Posté par laetSgo le 24 juin 2010

L’autre jour, j’écoutais sur Inter une émission sur Burroughs (William de son prénom). Ça m’a ramené des siècles en arrière. En effet, ce monsieur déjanté était, avec les sieurs Kerouac et Ginsberg, l’incarnation de la beat génération, même si pour ma part, je l’ai toujours considéré un peu à part, différent des deux autres tant dans sa prose – si on peut appeler ça comme ça – que dans son attitude. En tout cas, ces trois-là étaient amis. J’avais 20 ans et j’étais étudiante à Paris. Je suis tombée par hasard sur Les Garçons Sauvages, un bouquin qui m’a vraiment interpelé tant il était politiquement, littérairement, spirituellement, intellectuellement incorrect … un de ces bouquins qui vous retourne les tripes et met vos pensées sens dessus-dessous, d’où vous émergez titubant, avec l’impression que le monde ne sera plus jamais le même.

Du coup, je me suis passionnée pour cet auteur et ai lu tous les romans qu’il avait publiés, faisant ainsi la connaissance de Ginsberg et Kerouac. Si les élucubrations de Burroughs n’étaient pas des plus accessibles, ses livres n’en étaient que plus intéressants : il fallait décrypter, se tordre les neurones, oublier et recommencer, lire une autre œuvre pour comprendre, en y revenant, ce que tel paragraphe signifiait ou pouvait signifier dans cet autre livre…un vrai jeu de piste pour malades mentaux (quand je dis malade mental, c’est dans le sens Dickien d’extra-ordinaire, une pensée « a »normale) ! A cette époque sortait d’ailleurs au ciné une adaptation du Festin Nu, si je ne me trompe, de Cronenberg qui n’avait pas grand-chose à voir avec le texte, mais parvenait cependant à traduire l’ambiance du bouquin. Si vous avez eu l’occasion de le voir, vous comprendrez ce que je veux dire.

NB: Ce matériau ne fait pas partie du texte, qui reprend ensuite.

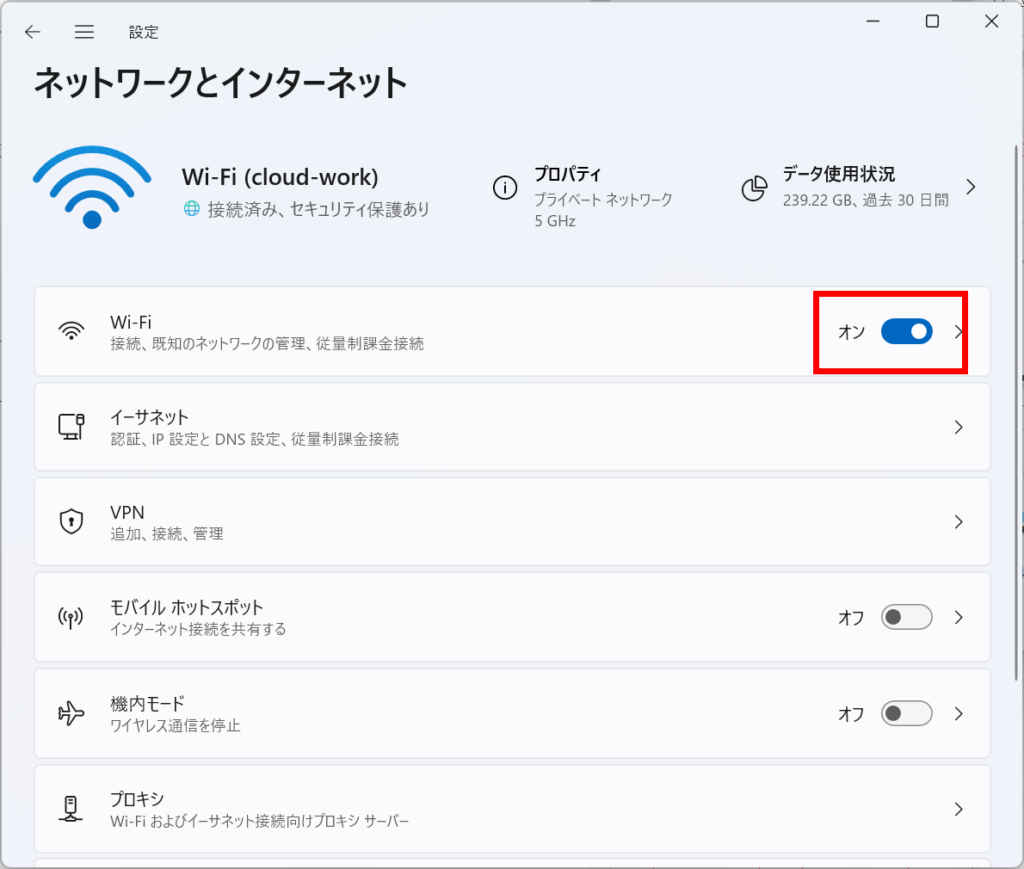Click the vertical scrollbar on the right
This screenshot has width=1024, height=869.
1016,400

Toujours est-il que j’ai l’impression étrange depuis quelques temps d’avoir glissé sans m’en rendre compte dans l’univers onirique bizarre et hallucinant de Burroughs. Un peu comme une Alice au pays des Merveilles, à la poursuite non pas d’un lapin blanc, mais de sanité, tout simplement.

J’ai basculé dans un monde où des milliardaires, gamins montés en graine, mal élevés et sans le début du commencement de l’once d’une réflexion crachent sur leur pays, sur leurs supporters et ridiculisent la France devant les nations, ébahies par cette tragi-comédie.

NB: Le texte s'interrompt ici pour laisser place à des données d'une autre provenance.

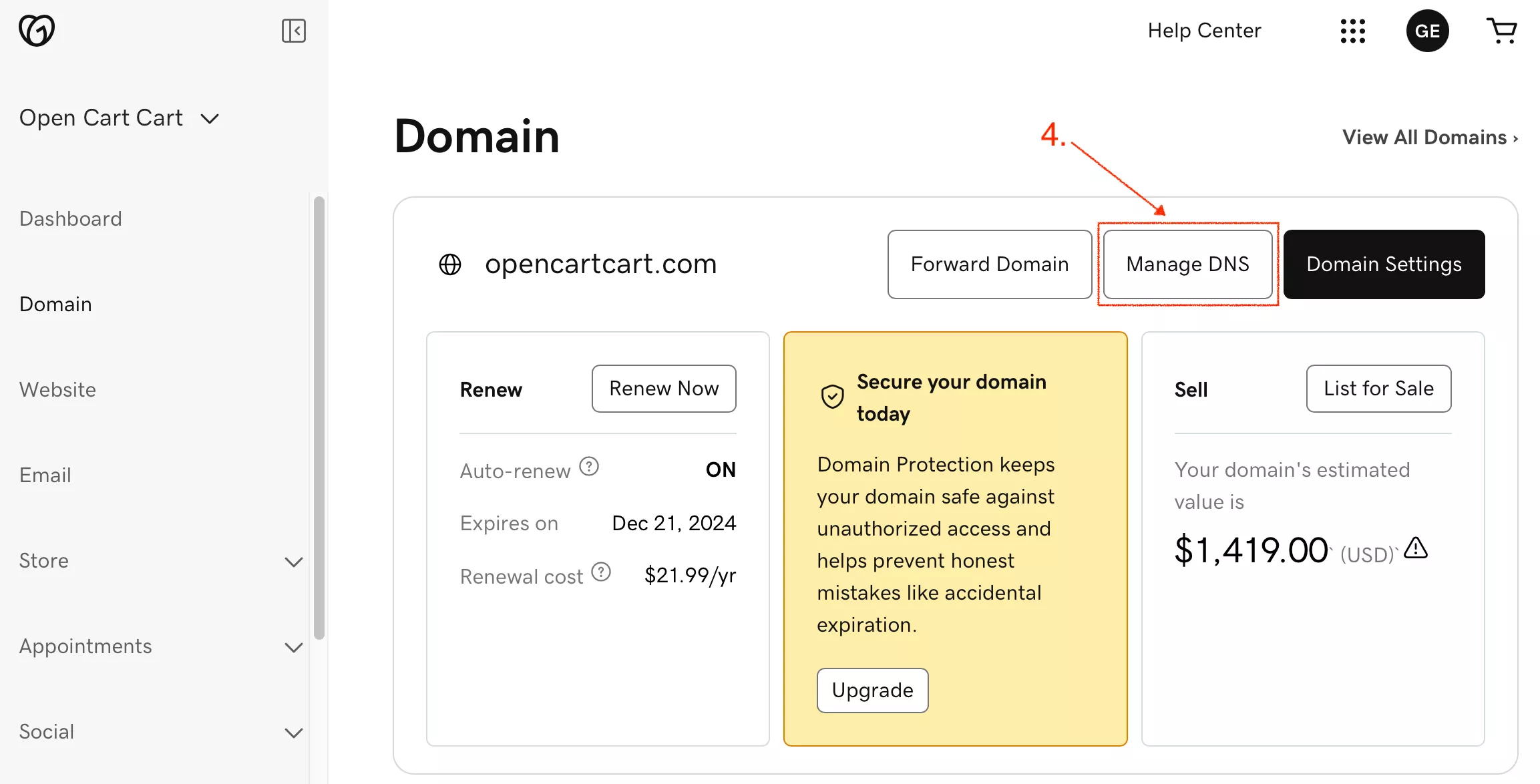
Task: Open the apps grid menu
Action: point(1352,31)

Un monde où un sinistre personnage, tellement éloigné de la raison commune que c’en serait hilarant si ce n’était aussi grave, un ministre donc, ne comprend pas qu’on le soupçonne de conflits d’intérêts, ce sinistre étant non seulement à la tête du Budget de la France, donc grand pourfendeur des fraudeurs du fisc mais également trésorier de l’UMP et dont la femme a pour métier d’aider les grandes fortunes à échapper tant que faire se peut à l’impôt. La schizophrénie n’est pas où on l’attend, et ce triste sire annonce lui-même la démission de sa dame – après avoir clamé devant les grands dieux son innocence et celle de Madame. On croit tomber des nues. Mais ce n’est pas tout.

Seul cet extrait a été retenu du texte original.